Task description:
Can you continue the passage on Vassar president James Monroe Taylor from its final sentence onward?

Excerpted passage:

>>>>

An online work in progress under the direction of Vassar’s College Historian

James Monroe Taylor

James Monroe Taylor (1886–1914)

James Monroe Taylor’s tenure as Vassar’s fourth president saw the college expand; the student body more than tripled in size to about 1000, many new buildings were erected, and the curriculum was dramatically altered. During his twenty-eight year presidency, Taylor raised Vassar’s reputation and its standard for academic work and held unwavering loyalty and support from faculty and students.

Taylor was born in Brooklyn, New York in 1848. He attended the seminary at Essex, Connecticut, for five years and completed undergraduate work at the University of Rochester in 1868. In 1871 he was ordained as a Baptist minister upon graduating from the Rochester Theological Seminary. Taylor visited Europe for a year in 1873, and according to Haight, his biographer, “[The trip]…progressed along lines of discouragement and happiness, doubt and hope, and throughout the varied months, the prophecy of Taylor’s teacher at Essex was fulfilled, for the boy had now been ‘made up a man.’”. Upon his return from Europe he married Kate Huntington, with whom he had four children. For the next fourteen years, Taylor preached at various Baptist pastorates in Connecticut and Rhode Island.

<<<<

Provided material:
>>>>

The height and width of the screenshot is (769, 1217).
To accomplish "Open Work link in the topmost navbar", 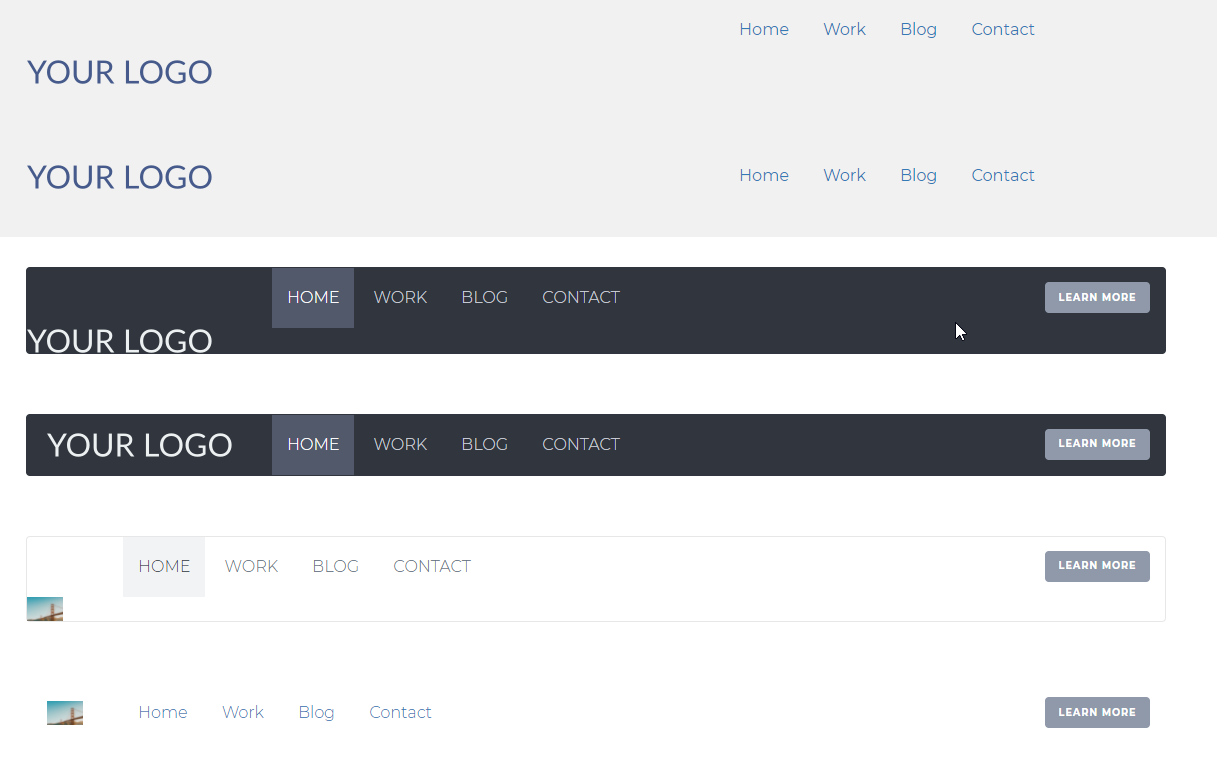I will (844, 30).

<<<<

Solved problem:
Taylor was chosen as the president of Vassar in 1886. Vassar had experienced some administrative strife before Taylor’s arrival; Samuel Caldwell had resigned in 1885 after a troubled tenure, and J. Ryland Kendrick, a Baptist minister on the Board of Trustees, had been acting as the president. Given a relatively free hand by the Board of Trustees, Taylor set to work on the academic program. He abolished the special student and preparatory division of the school, which raised Vassar’s academic standards. Taylor also broadened the curriculum in the areas of social science, history, economics, political science, sociology, religion, art, and music. Art and music were now in fact recognized as academic departments honoring degrees, not just schools. Taylor also advocated the teaching of science on an experimental, laboratory based system. The Mu chapter of Phi Beta Kappa was established at Vassar (a first for women’s colleges), as part of Taylor’s agenda to strengthen Vassar’s academic reputation.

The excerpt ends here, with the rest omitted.